Nas telas que nos são apresentadas, Mourana nos oferece uma poesia lírica cantada através de traços únicos que fazem uma ode à Mulher e ao que de mais profundo e belo ela pode representar e apresentar. A música está patente de forma explícita em alguns quadros e de forma implícita em quase todos os quadros onde vemos representado o sorriso, a alegria, a escuta, a dança, a melodia, o amor e até um olhar de esguelha.

Pode-se dizer que cada quadro apenas se encontra acabado depois de analisado pelo observador, tendo em conta o momento e o diálogo travado entre ambos. Um diálogo que dispensa a figura do artista, que se isola, totalmente da tela e deixa o seu outro Eu navegar num mundo que nem ele mesmo conhece, mas que é movido por esse Eu que o leva a desencadear uma série de traços, aparentemente sem significado, mas que se vão unindo, trazendo realidades que só quem os vê, aprecia e analisa, os consegue alcançar.
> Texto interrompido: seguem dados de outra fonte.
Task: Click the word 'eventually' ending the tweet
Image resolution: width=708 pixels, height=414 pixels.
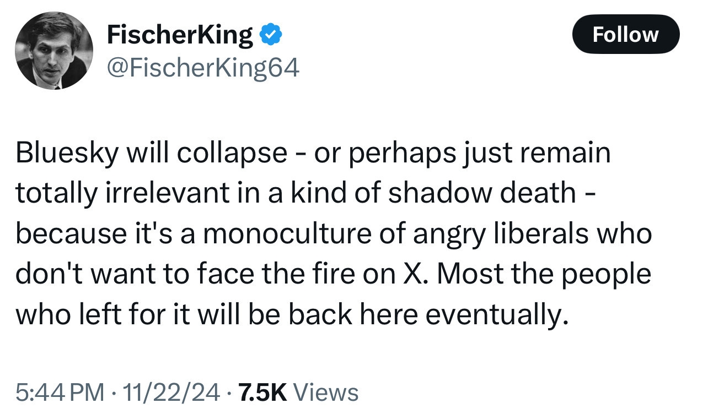Action: point(498,314)
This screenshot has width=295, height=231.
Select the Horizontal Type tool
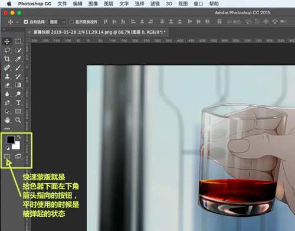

Em cada traço e mistura de cores nota-se um discurso misterioso, que melhor se entende com uma observação mais cuidada e profunda.

Trata-se de uma exposição essencialmente figurativa, que contém raízes profundas no mundo real com um toque de grande misticismo, regado com toque de crítica social virada para o mundo globalizado, como o quadro garotas da Town, por um lado e, de forma particularizada, como é o caso dos quadro Filhas da Lua, e ainda de forma especializada, como o caso dos quadro Xiguiane.

Sua técnica, que é bem persuasiva e com uma característica muito pessoal e de estilo que o enquadra no mundo surreal, com a particularidade de nos levar para um caminho sem retorno e sem vontade de voltar ao mundo real. O uso de cores e formas, que nos levam a interpretar de um modo mais amplo tudo o que está em nosso redor, nunca descurando o seu próprio estilo e traço, levam a cada um a transportar-se para um infinito de imagens de um modo aberto, criando emoções que exaltam a alma, em consonância com as suas vivências.

A mulher e a música casam nas telas de Mourana e trazem um elemento arquitectónico que abre outras realidades, que muitas vezes são apresentadas em situações inusitadas, numa combinação de fragmentações e montagem do real, desarticulado, suscitando o estranho, de uma imagem que é ao mesmo tempo nova e familiar.

Cada tela é como um capítulo solto de uma obra completa, mas, ao mesmo tempo em construção, levando-nos a uma viajem que pode surpreender, a cada momento, criando a espectativa de uma obra progressiva.

O convite a genesis com a representação de parte de criação do mundo com Pecado de Adão que nos sugere de onde tudo começou, até a Longa espera de uma realidade escondida no Livro dourado da sereia onde pode se antever uma Peregrinação infinita, em melodias surdas que nos levam a hoyozelar a filha da lua com a magia dança da Bailarina divina sob o Olhar de esguelha das siamesas nos levam das emoções de um Lirismo amoroso ao apocalipse da Metáfora do amor das Melodias Curvilíneas.

 

*Texto lido na sessão de abertura da exposição “Melodias curvilíneas”, de PMourana, na FFLC, no dia 5 de Março de 2024.